Wajahnya dipenuhi keriput, tapi matanya tajam — menatap lurus ke arah mereka semua, seolah sedang menilai satu per satu.
Kakek itu perlahan mendekat berjalan dengan tongkatnya hingga akhirnya membuka mulutnya pelan, suaranya serak tapi jelas,
“Kalian… mau ke mana?”
Nando sempat menatap ke belakang ke arah teman-temannya. Semua terlihat tegang — terutama Novi, yang langsung bersembunyi di belakang Lala.
Nando mencoba bersikap sopan, walau suaranya sedikit gemetar.
“E… selamat pagi, Kek. Kami… mahasiswa dari kota. Mau mendaki ke bukit Arga Dipa.”
Kakek itu menatap mereka lama tanpa berkedip. Lalu perlahan, ia menggeleng.

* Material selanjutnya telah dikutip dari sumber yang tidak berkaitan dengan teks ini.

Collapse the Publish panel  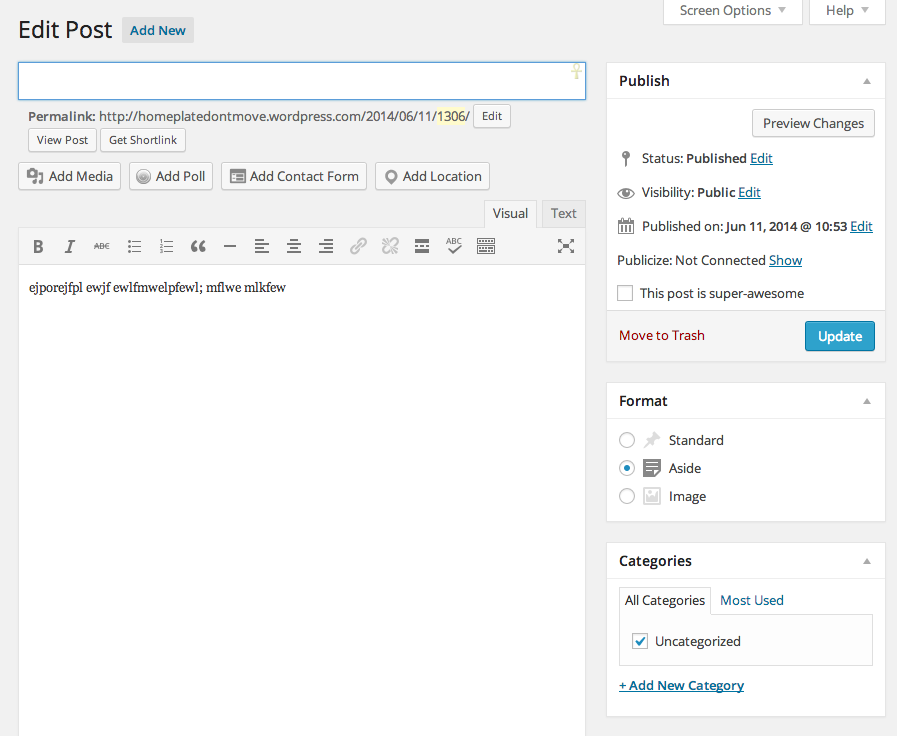click(867, 81)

“Tidak seharusnya kalian ada di sini.”
Dimas maju selangkah, berusaha menjelaskan.
“Kami cuma ingin lihat pemandangan, Kek. Gak berniat macem-macem.”
Kakek itu menunduk, menghela napas panjang, lalu menatap ke arah Novi — tepat di matanya.

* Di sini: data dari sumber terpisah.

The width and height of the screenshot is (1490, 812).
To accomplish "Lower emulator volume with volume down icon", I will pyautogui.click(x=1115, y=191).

“Di antara kalian… ada yang tidak suci. Alam di sini tidak suka.”
Novi langsung membeku. Wajahnya pucat pasi. Lala menatapnya dengan panik, sementara Citra menelan ludah, tak berani bicara.
Nando tertawa kecil, mencoba memecah suasana.

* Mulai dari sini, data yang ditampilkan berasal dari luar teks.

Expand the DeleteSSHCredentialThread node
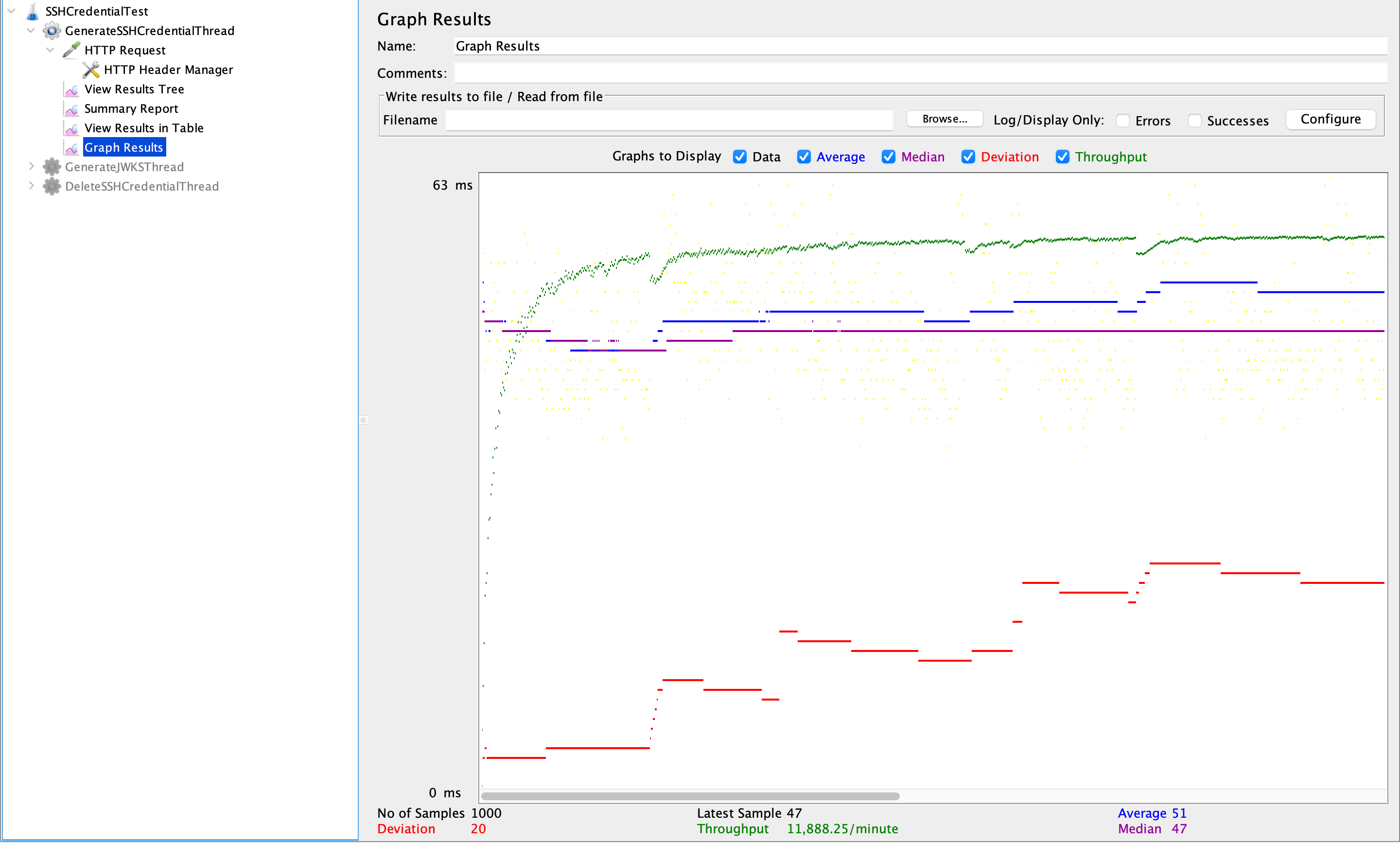The height and width of the screenshot is (843, 1400). coord(31,186)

“Kakek, maksudnya apa ya? Kami gak ganggu siapa-siapa kok.”
Namun kakek itu malah menatap Nando tajam, suaranya kini lebih berat, hampir seperti bergema di telinga mereka.
“Pergilah… sebelum tanah ini menelan kalian
Nando memberanikan diri melangkah satu langkah ke depan, menatap kakek tua itu dengan wajah setengah bingung, setengah penasaran.
“Kek, kami udah jauh-jauh jalan dari bawah. Masa disuruh pulang begitu aja?
“Kami cuma mau lihat pemandangan di puncak, gak ganggu siapa-siapa kok.”
Suara Nando terdengar agak keras, berusaha meyakinkan dirinya sendiri lebih dari meyakinkan orang lain.
Kakek itu menatapnya lama. Sorot matanya dingin dan dalam, seperti tahu sesuatu yang belum mereka ketahui.
Perlahan, bibir keriputnya bergerak.
“Baiklah… jika kalian tidak mau mendengarkan…”
Nada suaranya berubah pelan tapi tegas — seperti ada ancaman di balik kata-katanya. Ia lalu memutar tubuhnya, langkahnya pelan tapi mantap menyusuri jalur semak di sebelah kanan. Suara tongkatnya mengetuk tanah berulang-ulang, tok… tok… tok…, makin lama makin jauh.
Tak ada yang berani bicara. Semua diam, hanya mengikuti suara langkah kakek itu sampai hilang ditelan hutan.
Beberapa detik kemudian, suasana kembali hening.
Nando menoleh ke belakang, melihat teman-temannya yang masih berdiri diam memandang ke arah semak tempat kakek tua itu tadi menghilang. Dengan nada setengah kesal, ia ngomong,
“Kok malah bengong? Katanya mau cepat sampai pos kedua! Ayo jalan, jangan buang waktu.”
Suara Nando memecah keheningan hutan yang mulai terasa menekan.
Dimas masih menatap ke arah semak itu.
“Ndo… lo beneran gak ngerasa aneh? Orang tua barusan bisa tiba-tiba muncul dari tengah hutan, dan hilang ke arah yang gak ada jalan.”
Nando menepuk bahu Dimas sambil tertawa kering.
“Ah, lo aja yang kebanyakan nonton film horor. Udahlah, jalan!”
Lala dan Citra saling pandang, tapi akhirnya ikut melangkah pelan.
Novi masih paling belakang, wajahnya tampak pucat.
***
Tiga puluh menit berlalu. Nafas mereka mulai tersengal, keringat bercucuran meski udara terasa dingin. Jalur menanjak semakin terjal, penuh akar pohon dan bebatuan licin.
Nando yang berjalan paling depan tiba-tiba berhenti dan menunjuk ke depan dengan napas terengah,
Tuh… liat! Pos kedua! Tinggal beberapa meter lagi!”
Semua menatap ke arah yang ditunjuknya. Di balik pepohonan, tampak sebuah gubuk kecil berdiri miring dengan atap yang sudah dipenuhi lumut. Dindingnya sebagian bolong, seolah lama tak tersentuh manusia. Tulisan “POS II” yang terpahat di papan kayu tampak samar, separuh hurufnya mengelupas dimakan waktu.
Citra tersenyum lega.
“Akhirnya… gue kira gak nyampe-nyampe.”